# Missing being a part of this site!



## planethoff (Apr 25, 2011)

Hello All! 

It has been quite some time since I have been active on here and I wanted to pop in and say hello and that I miss you all terribly. My computer died in early fall and I still have not replaced it. It was my key method of connecting with this site. Using my phone is ok to scroll through some threads, but not so much to post anything. I have a computer at work (which I'm on now), but I have been to busy to be active.

So in addition to saying "Hi", I also wanted to thank everyone on here for all the inspiration, support, and education I have received over the years from all the super talented people on here. The wealth of information I have amassed from being on this site is truly overwhelming and I hope to get back to being a regular part of the community soon.

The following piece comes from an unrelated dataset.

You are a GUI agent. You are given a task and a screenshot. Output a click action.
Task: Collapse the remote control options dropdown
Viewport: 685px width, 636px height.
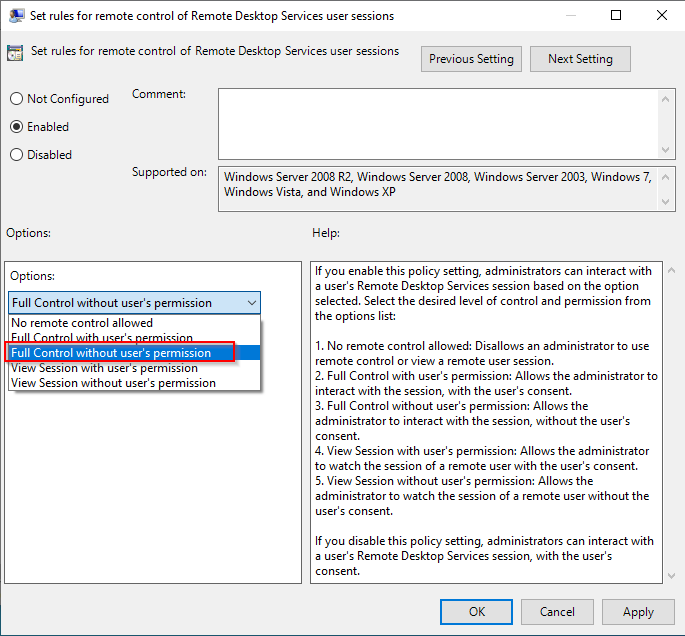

Until then, I will occasionally lurk from my phone and drool over all your great creations and share in your wins and losses. 

Cheers! 
Planet


----------



## chrislehrer (Oct 9, 2008)

Welcome back! We've all missed you as well. Hope to see you in the forums soon!


----------



## phaedrus (Dec 23, 2004)

Welcome back!


----------



## butzy (Jan 8, 2010)

Welcome back!
Missed you 
I am afraid I will be in a similar situation pretty soon. Big move looming, building, construction of a new place on a new site. No electricity, so initially all will be generator powered. I should be able to keep in touch by phone, but posting is much easier via laptop (at least in my opinion)


----------



## chefbillyb (Feb 8, 2009)

Welcome back. If I had to post from my phone it would be short and sweet posts.


----------